Instructions for the task:
Update the rows from the line containing "not impact your" through the last row, changing "application icon" to "app icon" and leaving everything else unchanged. Leave the pictures out of your answer.

+++ Provided entries

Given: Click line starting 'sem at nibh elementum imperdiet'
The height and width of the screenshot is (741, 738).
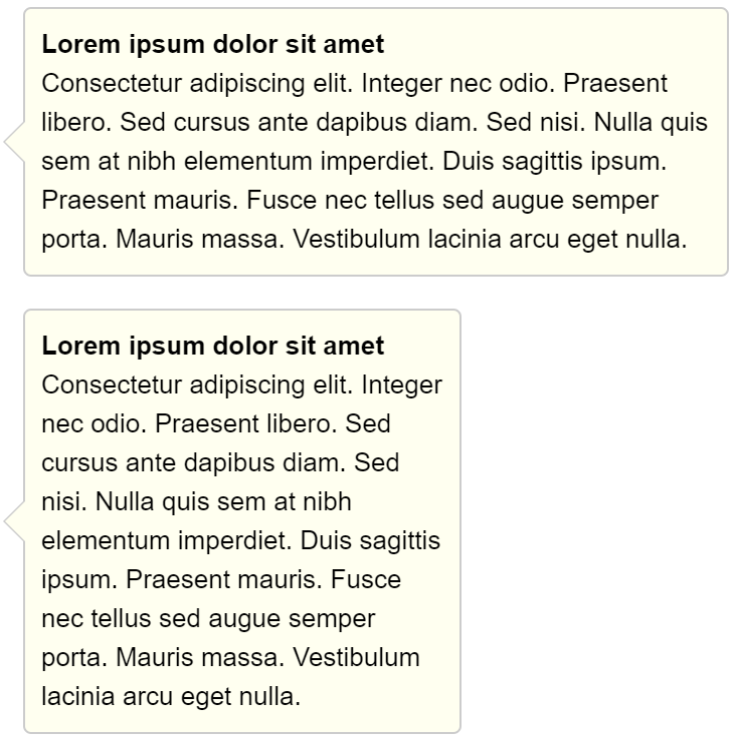Looking at the screenshot, I should coord(354,162).
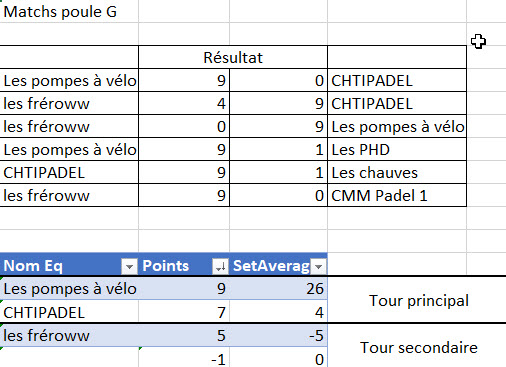Screen dimensions: 506x367
Task: Open the Points column sort dropdown
Action: coord(220,266)
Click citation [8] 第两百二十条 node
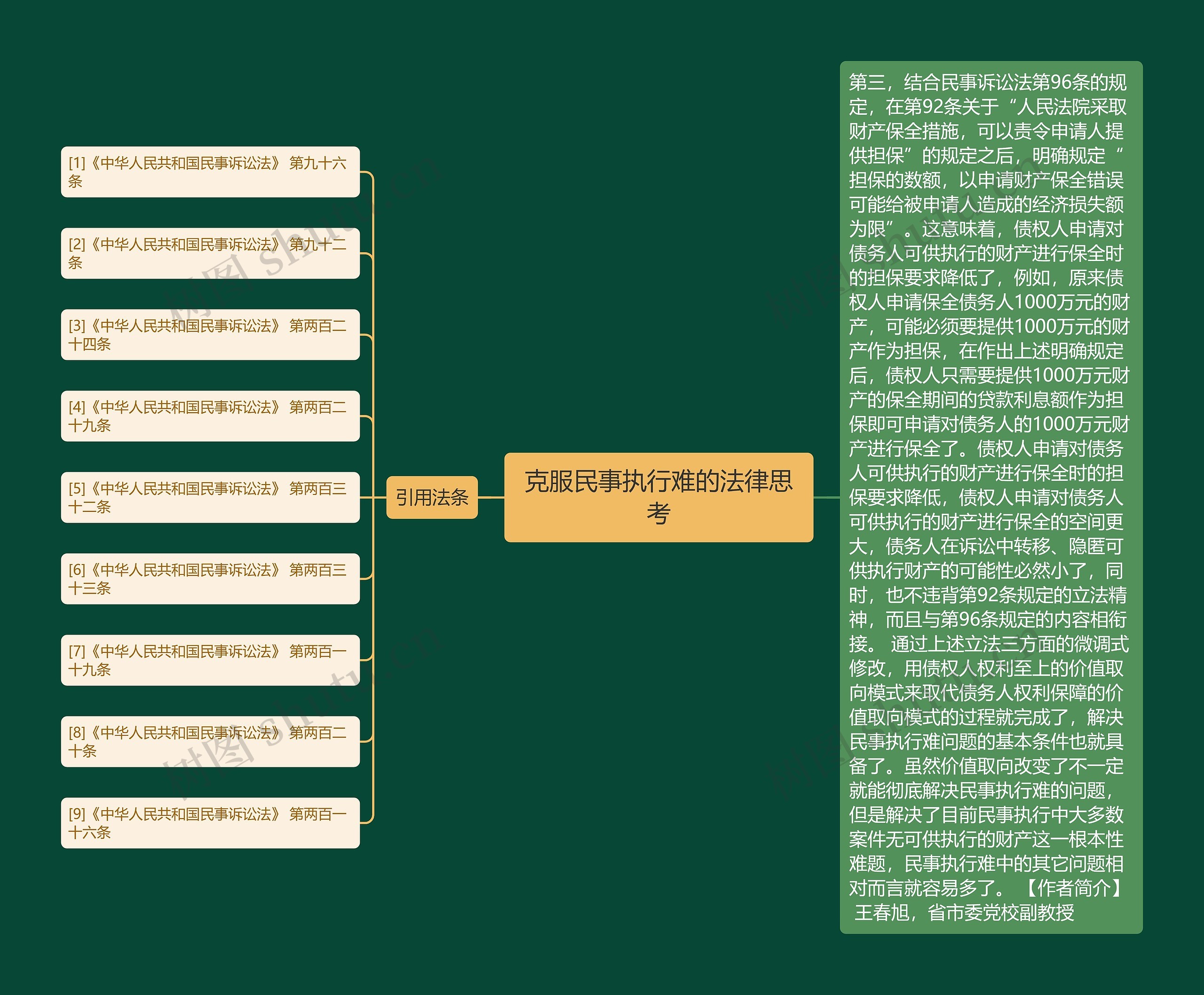 click(210, 742)
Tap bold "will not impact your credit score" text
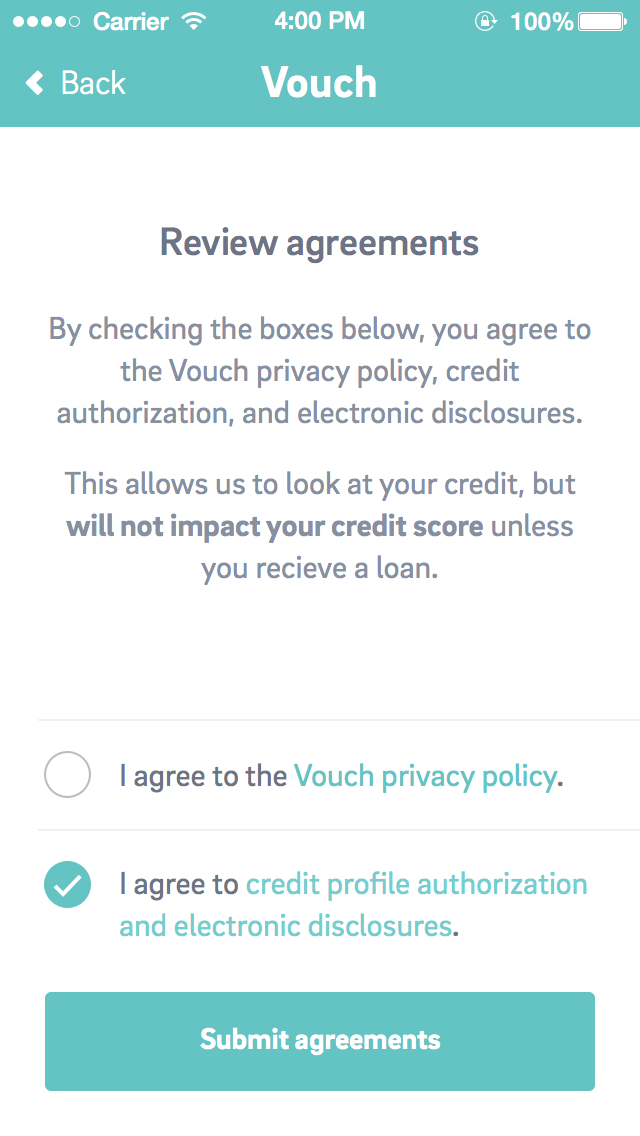This screenshot has height=1136, width=640. click(275, 526)
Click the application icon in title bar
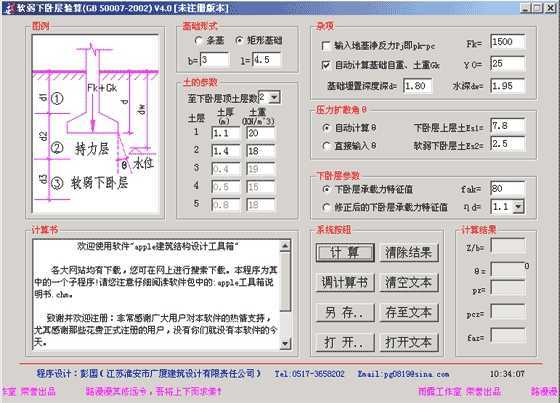 10,8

++++++

Solution for this problem:
Tap bold "will not impact your credit score" text
This screenshot has height=1136, width=640. click(275, 526)
Click the app icon in title bar
 10,8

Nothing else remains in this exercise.